American (single) rolls: 27 inches wide × about 15.5 ft long = 33-35 sq ft per roll. Practical coverage after pattern matching: 27 sq ft.
European (double) rolls: 21 inches wide × 33 ft long = 56-57 sq ft per roll. Practical coverage: 50 sq ft.
British rolls: 21 inches wide × 33 ft long = 56 sq ft (same as European double).
Always confirm which type you're buying — many US retailers sell European rolls labeled simply 'roll,' which makes pricing look 2× higher than it actually is per usable foot.
Pattern repeat changes everything
Wallpaper pattern repeat is the vertical distance between identical pattern elements. Larger repeats waste more material because each new strip has to be cut to align with the previous strip's pattern.
Solid colors or no-match patterns: 0% pattern waste. Practical coverage = rated coverage.
Random match patterns (no specific alignment needed): 5-10% pattern waste.
Small repeat (under 6 inches): 10-15% pattern waste. Common for traditional patterns.
Medium repeat (6-18 inches): 15-20% pattern waste. Most popular patterns fall here.
Large repeat (over 18 inches): 25-30% pattern waste. Big florals, scenic patterns, large geometric prints.
Drop match patterns (pattern offsets every other strip): add 5% to the above. Common in toile and damask.
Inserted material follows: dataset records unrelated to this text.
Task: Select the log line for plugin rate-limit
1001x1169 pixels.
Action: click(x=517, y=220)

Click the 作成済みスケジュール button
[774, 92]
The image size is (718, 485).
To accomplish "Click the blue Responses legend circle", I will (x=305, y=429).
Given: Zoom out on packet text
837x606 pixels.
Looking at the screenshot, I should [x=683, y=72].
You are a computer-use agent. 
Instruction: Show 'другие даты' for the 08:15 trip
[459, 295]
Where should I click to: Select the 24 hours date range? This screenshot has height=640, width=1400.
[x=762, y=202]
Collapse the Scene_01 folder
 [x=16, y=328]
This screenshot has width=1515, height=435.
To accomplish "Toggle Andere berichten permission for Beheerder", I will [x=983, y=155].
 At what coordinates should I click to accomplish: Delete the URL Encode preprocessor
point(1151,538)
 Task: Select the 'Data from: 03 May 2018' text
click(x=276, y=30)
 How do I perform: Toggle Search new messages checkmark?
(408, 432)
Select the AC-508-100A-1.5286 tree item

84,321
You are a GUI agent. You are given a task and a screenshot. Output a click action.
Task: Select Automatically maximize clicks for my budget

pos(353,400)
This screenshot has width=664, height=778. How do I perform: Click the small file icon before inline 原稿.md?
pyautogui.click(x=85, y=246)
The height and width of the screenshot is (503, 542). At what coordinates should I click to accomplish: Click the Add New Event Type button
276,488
Calculating rolls for a real room
Here's the full math for a typical bedroom wallpapering project: 12 × 14 ft room with 8 ft ceilings, 1 door, 2 windows, medium-repeat pattern.
Step 1 — gross wall area: perimeter (52 ft) × ceiling (8 ft) = 416 sq ft.
Step 2 — subtract openings: 1 standard door (17.8 sq ft) + 2 windows (15 sq ft each) = 47.8 sq ft. Net wall area = 368.2 sq ft.
Step 3 — apply pattern waste: 368.2 × 1.18 (18% medium-repeat waste) = 434.5 sq ft of paper needed.
Step 4 — divide by practical roll coverage. US single rolls (27 sq ft practical): 434.5 ÷ 27 = 16.1 rolls → order 17. European/UK rolls (50 sq ft practical): 434.5 ÷ 50 = 8.7 rolls → order 9.
Always order from the same dye lot. Reorders weeks later are gambling — manufacturers can't guarantee identical color across runs.
Pro tips
Buy from the same batch
Like paint, wallpaper has dye lots. Specify same batch when ordering multiple rolls.
Save extra for repairs
Keep one full roll for future patches. Discontinued patterns are nearly impossible to match.
Plan seam locations
Pattern matching at corners is hard. Plan to start at the most visible wall and work toward less-visible ones.
Subtract openings
Doors, windows, and large openings should be subtracted just like with paint.